I represent Terre des Hommes, a non - governmental organization that works for children’s rights and sustainable development in 67 countries. Terre des Hommes has played an active role in bringing together experts from the environmental and the children’s rights field. Child rights experts know a lot about the rights to information, participation and remedy as they apply to children in e.g. juvenile justice or minor refugees. However, they still often lack the expertise to bring access rights to bear in the environmental context. The Aarhus Convention does so much to promote environmental protection through these rights. It would be a truly pioneering work to make the knowledge and experience built over 20 years available to children so that they, too, have access to information, participation and justice in environmental matters. It would be relevant to the Parties and to all other actors working on children’s rights and the environment as well as in relation to a number of environment-related agreements, including the SDGs.
To make sure Aarhus rights help children and youth to create a sustainable future, Parties to the Convention should consider the following:
1.) To produce an easy-to-understand format of the Aarhus Convention that makes the text accessible to children in a language that they can understand. Children can only exercise their rights if they are able to comprehend them. An accessible introduction to Rio Principle 10 could even become a joint project under the Aarhus and the Escazu Agreements, thus allowing a larger group of children to benefit from it.
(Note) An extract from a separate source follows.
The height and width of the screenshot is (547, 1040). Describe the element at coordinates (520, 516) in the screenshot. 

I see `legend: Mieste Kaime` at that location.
2.) To strengthen the implementation of the Aarhus Convention by clarifying the requirements that have to be met to allow children proper access to information, participation and justice in environmental matters. To this end, the Convention bodies could engage in a dialogue with the UN Committee on the Rights of the Child, the institution that monitors children’s rights globally, including the rights to information, participation and access to justice. Such an initiative would be very beneficial to the ongoing debate on the overall relationship between children’s rights and the environment.
To end, it is important that Aarhus rights help all children and youth to exercise their rights with a view to creating a sustainable future, including younger children. Thank you very much!